Thanks again for the welcome and kind words!!

The episodes are really hard to explain! I don’t think my neurosurgeon even really understands them. (I chose him based on his extensive experience treating chiari, not his ability to empathize.)

I am happy that I had surgery. While it has not been a perfect solution, I am vastly improved. Some symptoms have disappeared. Others are much improved. The days after surgery were really difficult, but it has been worth it.

I wish I had more helpful suggestions for you, but hope that the community here gives you some solace.

Dear wahlvk,

From my experience, treating symptoms of Chiari’s with medication was a total exercise in futility! I went 10-years misdiagnosed - treating all the myriad of Chiari’s symptoms with DOZENS of different medications. My list of drugs is pages long! Like you, I got no relief whatsoever. (with the exception of the opiates. Opiates worked - but also made me addicted! I had to go through withdrawal nightmares after being on oxy for 9 months! I don’t recommend that!)

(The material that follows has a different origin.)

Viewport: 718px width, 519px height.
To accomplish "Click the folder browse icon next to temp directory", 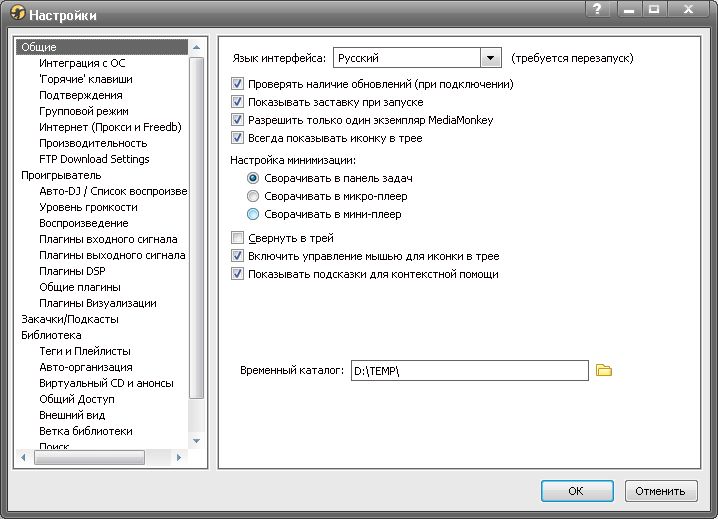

Now I know why my medications never worked. With your Chiari’s, that ‘tonsil’ of 5mm is a plug stopping your Cerebral Spinal Fluid (CSF) from getting anywhere - so the medications aren’t making it to their destination (your brain) anyway. What baffles me is that neuro-docs just don’t seem to realize that a plug is a plug - just like a cork on a wine bottle. Doesn’t matter how long or short it is - it is still a plug! My tonsil was “only” 1mm - but it did massive damage because I waited 10+ years before getting the proper diagnosis. The longer you wait after Chiari symptoms show up - the greater the chance of permanent damage. (that’s what my neurosurgeon told me. He was a NS who does nothing but Chiari decompression surgery! The best Chiari NS EVER!) Even so, after decompression surgery, I still have permanent brain stem damage - all because I had waited too long. But still, I recovered 70% function from prior to surgery. For me, that was well worth it!

A good Chiari’s NS is well worth his/her weight in gold!

Thanks BethR. I wish I could find a good Chiari NS. My first NS was on the fence about whether or not to do a decompression. The second NS gave me a resounding no. But, oddly enough, neither requested a Cine MRI. Which as I learn myself up on everything seems like a reasonable test to request to see if my “minor” 5mm distension is plugging things up or not.